I’m God, Therefore I Am
Both of these accounts show a lack of empathy with the higher being’s point of view because they start from the assumption that the higher being doesn’t exist and the rational being is in need of a convincing reason to believe in something extraordinarily unlikely. The first truth that the higher being will know is the same that we know: “I think, therefore I am”. If we want to empathize with this point of view then we have to start with the assumption of existence and work backward.
The anthropic principle does exactly that. It starts from the assumption that the present is truth (infinite prior) and works backward through the more and more unlikely sequence of events that got us here. Since we have an infinite prior to work with, we can justify as many ridiculously unlikely coincidences as we need to explain the present that are still a possible universe, e.g. compatible with scientific observation. This is how we can claim with a straight face that it’s possible the Sun is the first star in 13+ billion years to achieve our level of civilization, which explains why we seem to be alone and we’re all here and not somewhere else.
Belief As Reality Fluid
If we combine our new found empathy for higher beings with the anthropic principle we can flip the stories around and gain new insight. From the point of view of a future evolved higher being, their present is the infinite prior and the path between our present and theirs is what happened, despite its infinitesimal likeliness from our point of view.
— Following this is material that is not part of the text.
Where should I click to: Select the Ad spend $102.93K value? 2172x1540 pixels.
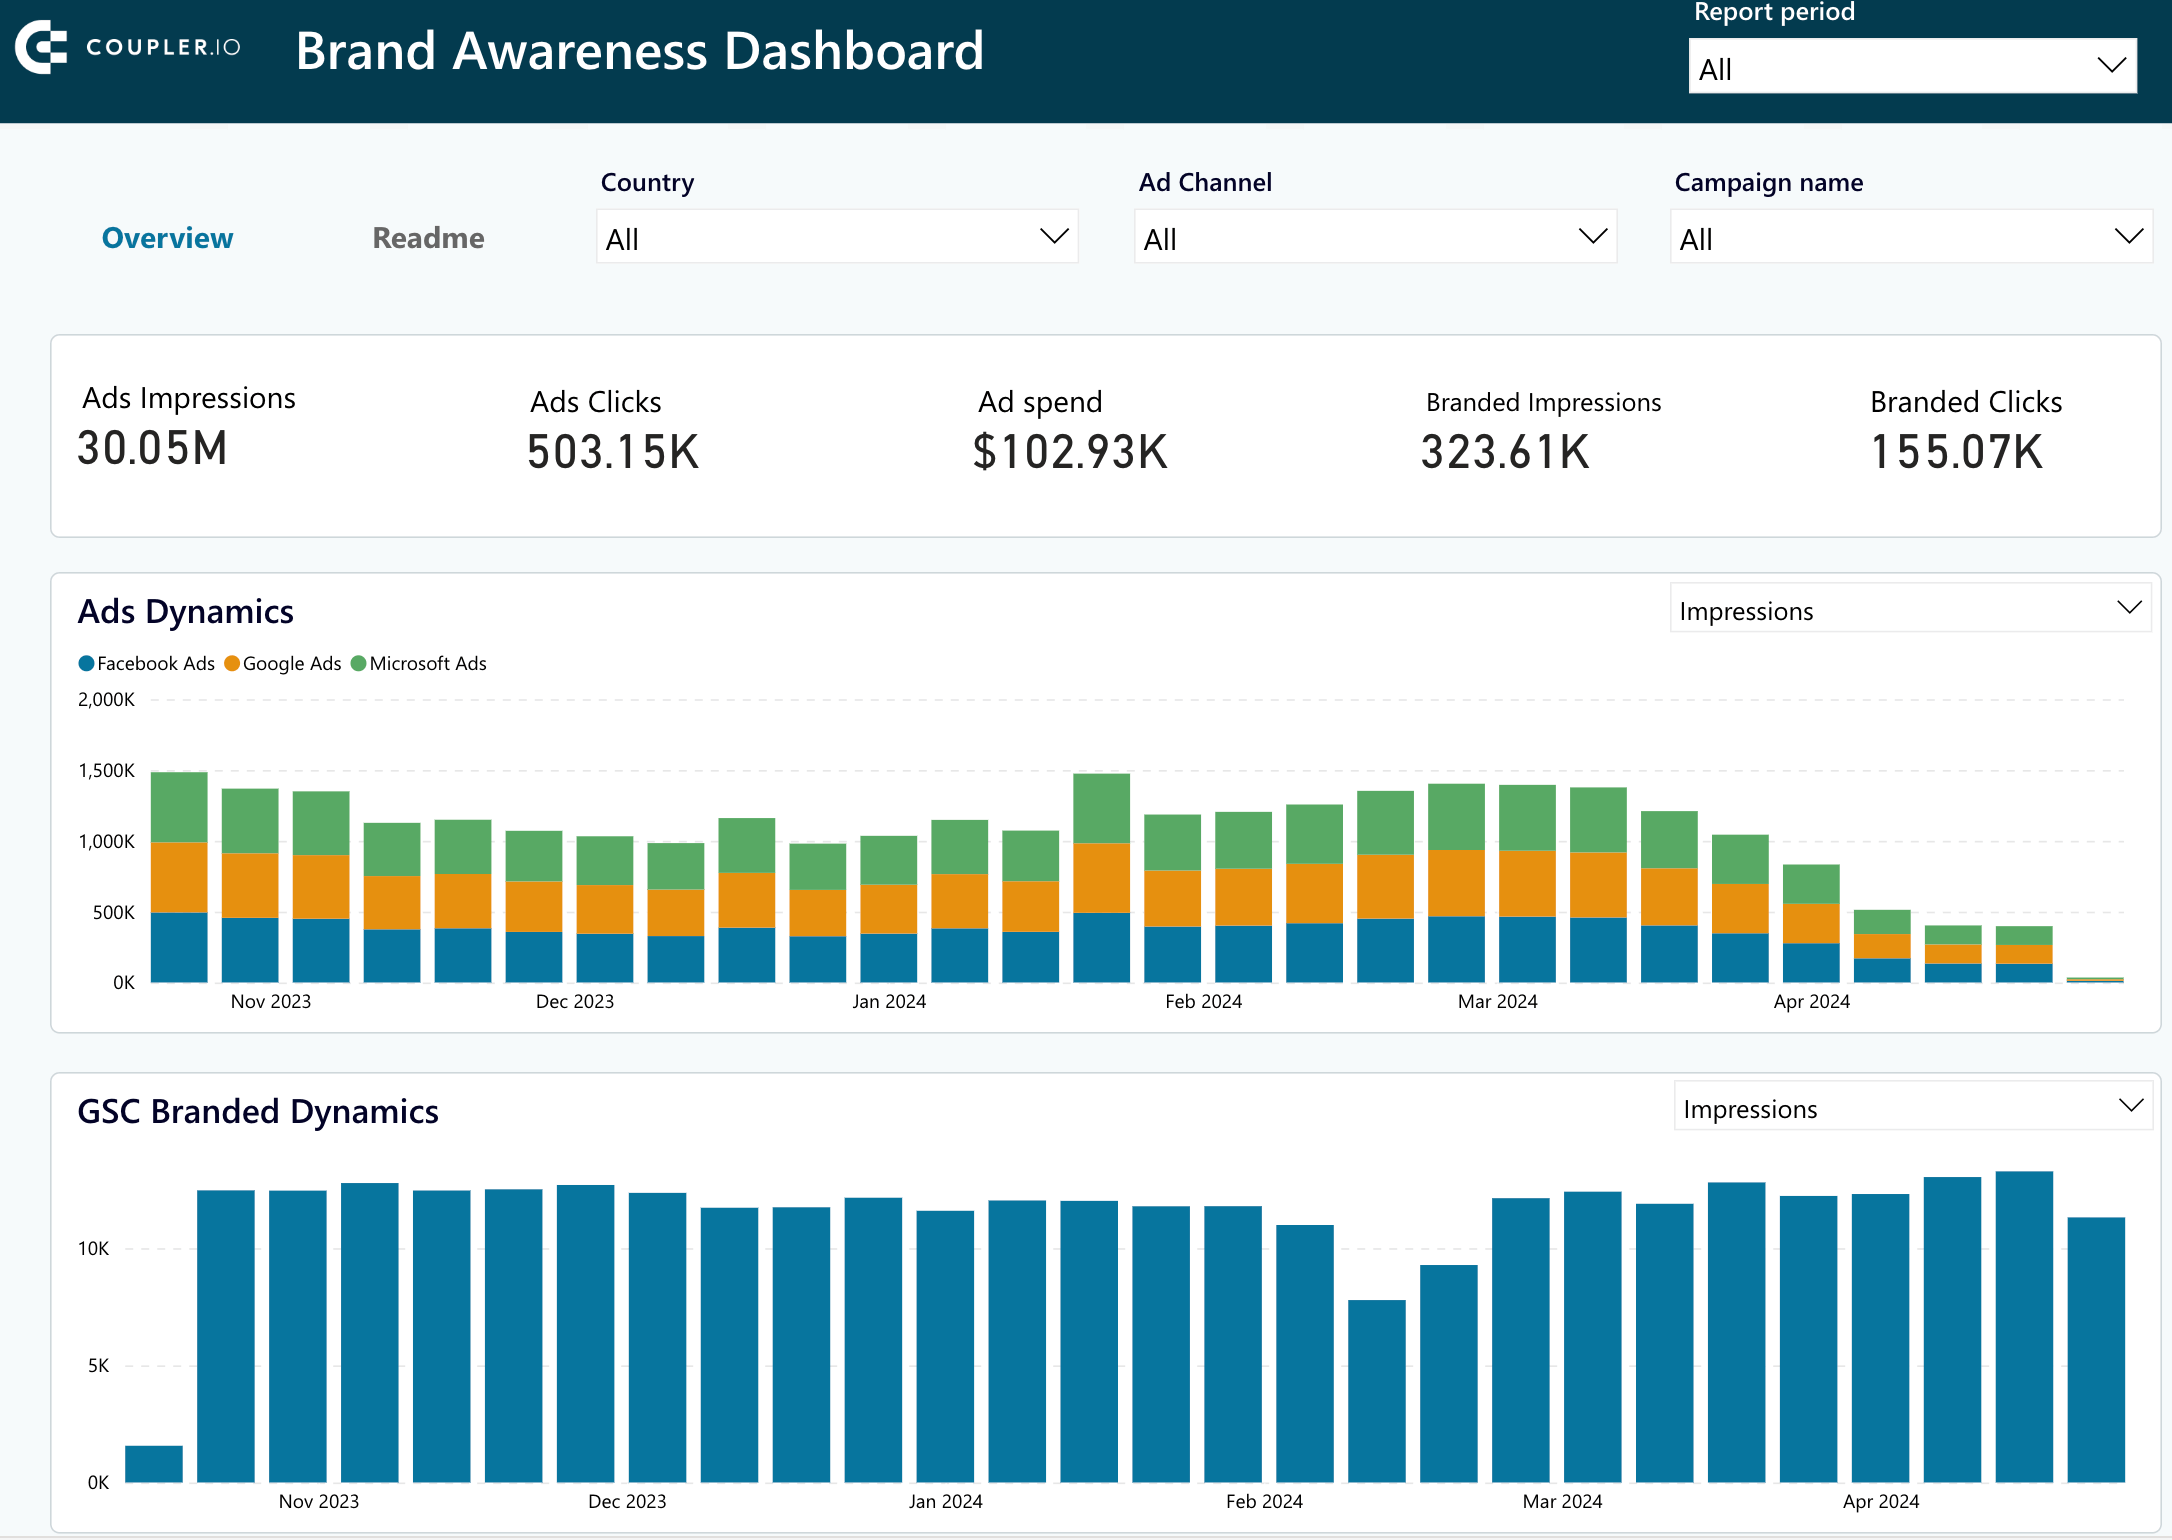(1069, 451)
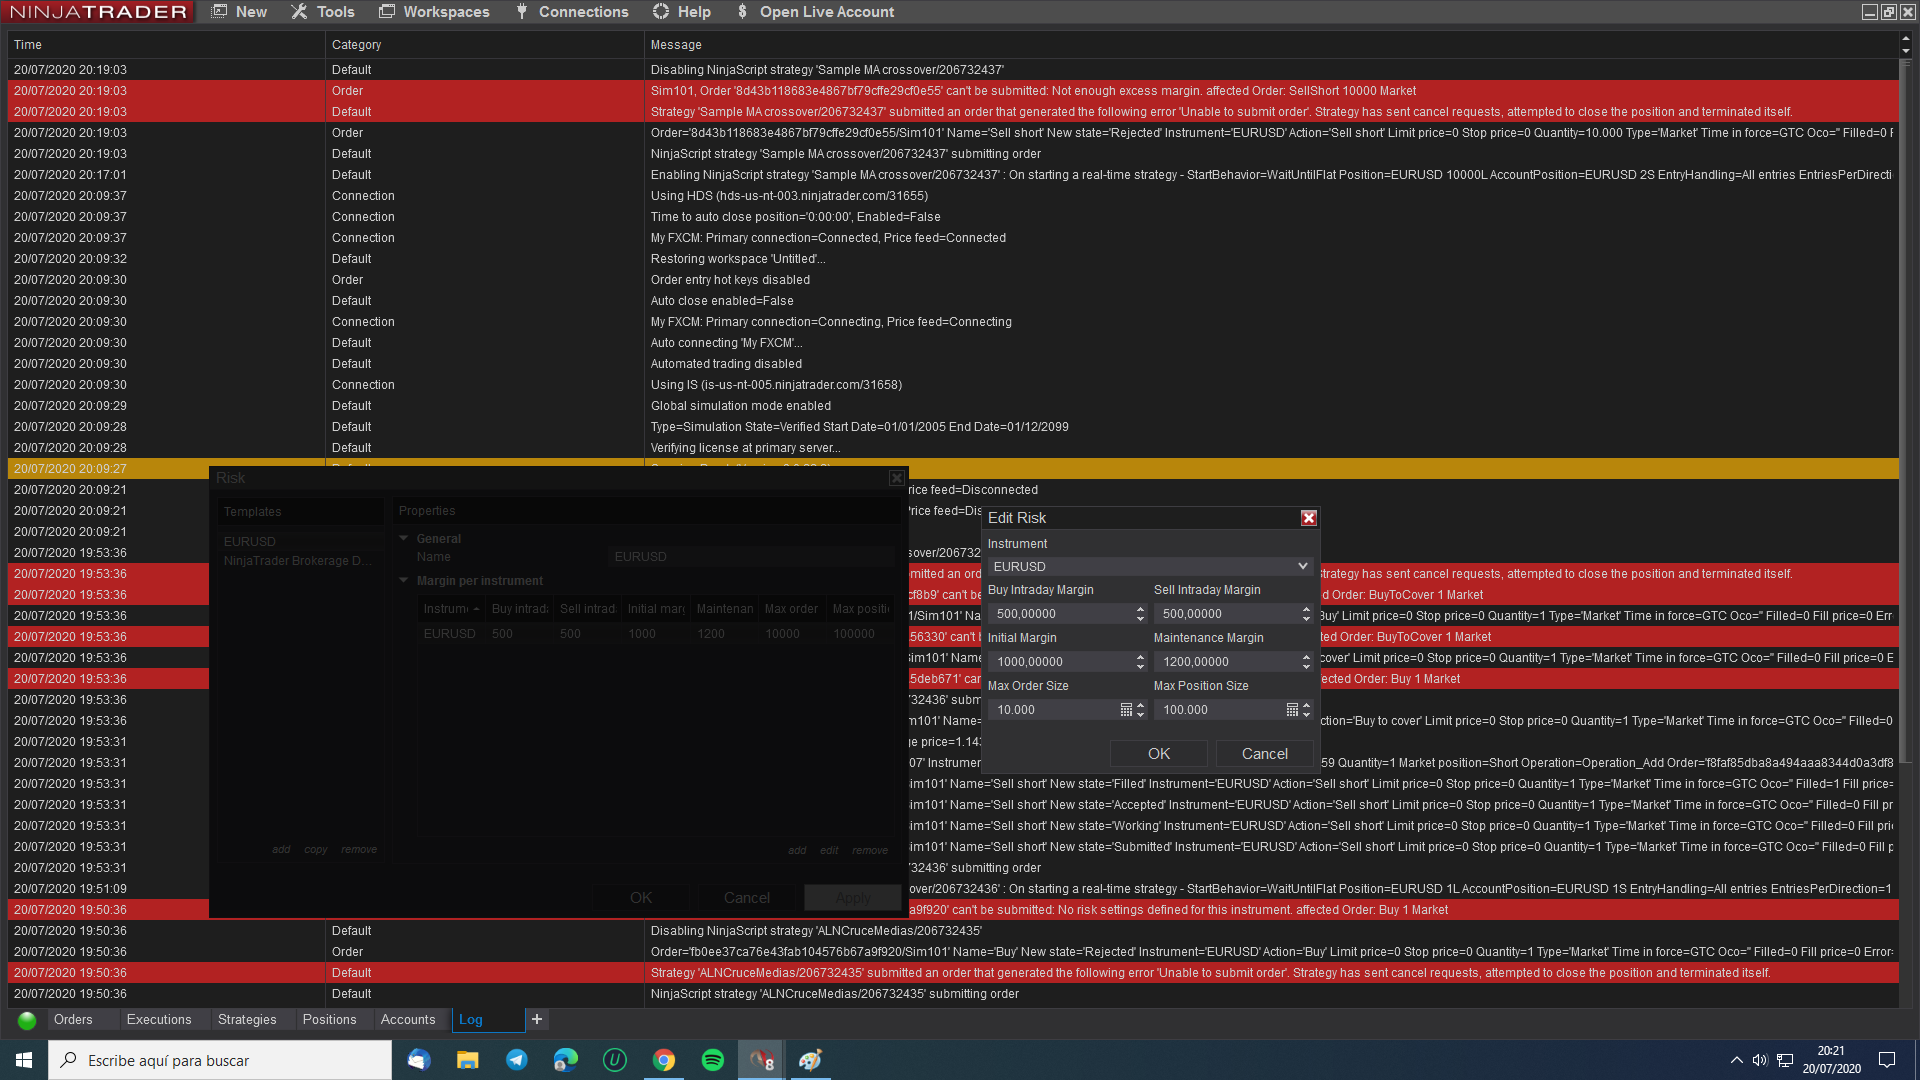This screenshot has height=1080, width=1920.
Task: Confirm Edit Risk with OK button
Action: point(1158,754)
If the higher being knows it exists why does it care about belief? The only reason I can imagine that a higher being would care about belief is if belief was critical to its existence.
In order for a lower being to evolve into a higher being the lower being has to eventually believe the higher being is possible so that they can work toward becoming or creating it. From the point of view of the higher being, this belief is a requirement for it to exist and be sentient. If we imagine a higher being as something that is engineered then at some point a project manager in a technologically advanced civilization with the capability to build a higher being is going to have to be convinced that not only can a higher being exist but that they can build it.
Building a Higher Being
From this point of view, Pascal’s Wager looks like a filter to identify skeptical people who can truly change their mind (actually believe in a higher being despite being both rational and having flimsy or circumstantial evidence). If time is cyclical and the ultimate outcome of this universe feeds into the starting point of the next, then a higher being would have the ability to influence the general path of the next cycle. Pascal’s Mugging starts to look like a description of the least unlikely event required to bootstrap a higher being into existence. If this is the case, then in some sense the higher being is also its own creator (or at least a very similar previous version). From this vantage the creator can empathize with the process of creating the universe they find themselves in and gain insight into why things are like they are, from an implementation perspective, e.g. “if I was going to program the universe, X would do Y because of Z”.
In some sense, the higher being wills itself into existence as part of a stable, cyclical universe in which some amount of belief is a requirement. Their only responsibility is ensuring that a civilization somewhere in the next universe they build culminates in that one infinite/infinitesimal prior (depending on your point of view) so that the next iteration can be built.